Exercise objective: Your job is to print the listing exactly.

Available data:
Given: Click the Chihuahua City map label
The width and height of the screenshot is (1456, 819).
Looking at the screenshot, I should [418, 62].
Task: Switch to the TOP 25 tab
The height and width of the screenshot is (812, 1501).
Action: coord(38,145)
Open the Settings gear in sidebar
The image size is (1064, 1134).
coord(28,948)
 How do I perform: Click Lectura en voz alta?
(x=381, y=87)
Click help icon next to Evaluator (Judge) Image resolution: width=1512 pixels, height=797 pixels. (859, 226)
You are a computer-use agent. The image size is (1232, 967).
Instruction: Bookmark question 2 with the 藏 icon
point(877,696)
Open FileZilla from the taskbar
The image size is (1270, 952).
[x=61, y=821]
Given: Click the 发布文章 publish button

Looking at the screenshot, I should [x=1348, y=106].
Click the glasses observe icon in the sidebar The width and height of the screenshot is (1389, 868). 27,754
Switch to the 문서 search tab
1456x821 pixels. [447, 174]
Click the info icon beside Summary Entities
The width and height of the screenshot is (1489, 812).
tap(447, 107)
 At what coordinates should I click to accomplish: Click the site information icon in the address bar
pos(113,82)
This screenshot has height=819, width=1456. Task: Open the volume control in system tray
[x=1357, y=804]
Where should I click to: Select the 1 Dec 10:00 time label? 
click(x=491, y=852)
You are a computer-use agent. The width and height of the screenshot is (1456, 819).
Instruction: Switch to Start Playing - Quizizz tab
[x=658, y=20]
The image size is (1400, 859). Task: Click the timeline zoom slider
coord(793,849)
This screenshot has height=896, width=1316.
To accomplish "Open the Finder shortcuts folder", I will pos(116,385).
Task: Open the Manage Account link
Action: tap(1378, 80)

Task output:
Given: Click the Chihuahua City map label
The width and height of the screenshot is (1456, 819).
Looking at the screenshot, I should [418, 62].
Task: Switch to the TOP 25 tab
The height and width of the screenshot is (812, 1501).
Action: coord(38,145)
Open the Settings gear in sidebar
The image size is (1064, 1134).
coord(28,948)
 How do I perform: Click Lectura en voz alta?
(x=381, y=87)
Click help icon next to Evaluator (Judge) Image resolution: width=1512 pixels, height=797 pixels. (859, 226)
You are a computer-use agent. The image size is (1232, 967).
Instruction: Bookmark question 2 with the 藏 icon
point(877,696)
Open FileZilla from the taskbar
The image size is (1270, 952).
[x=61, y=821]
Given: Click the 发布文章 publish button

Looking at the screenshot, I should [x=1348, y=106].
Click the glasses observe icon in the sidebar The width and height of the screenshot is (1389, 868). 27,754
Switch to the 문서 search tab
1456x821 pixels. [447, 174]
Click the info icon beside Summary Entities
The width and height of the screenshot is (1489, 812).
tap(447, 107)
 At what coordinates should I click to accomplish: Click the site information icon in the address bar
pos(113,82)
This screenshot has height=819, width=1456. Task: Open the volume control in system tray
[x=1357, y=804]
Where should I click to: Select the 1 Dec 10:00 time label? 
click(x=491, y=852)
You are a computer-use agent. The width and height of the screenshot is (1456, 819).
Instruction: Switch to Start Playing - Quizizz tab
[x=658, y=20]
The image size is (1400, 859). Task: Click the timeline zoom slider
coord(793,849)
This screenshot has height=896, width=1316.
To accomplish "Open the Finder shortcuts folder", I will pos(116,385).
Task: Open the Manage Account link
Action: tap(1378, 80)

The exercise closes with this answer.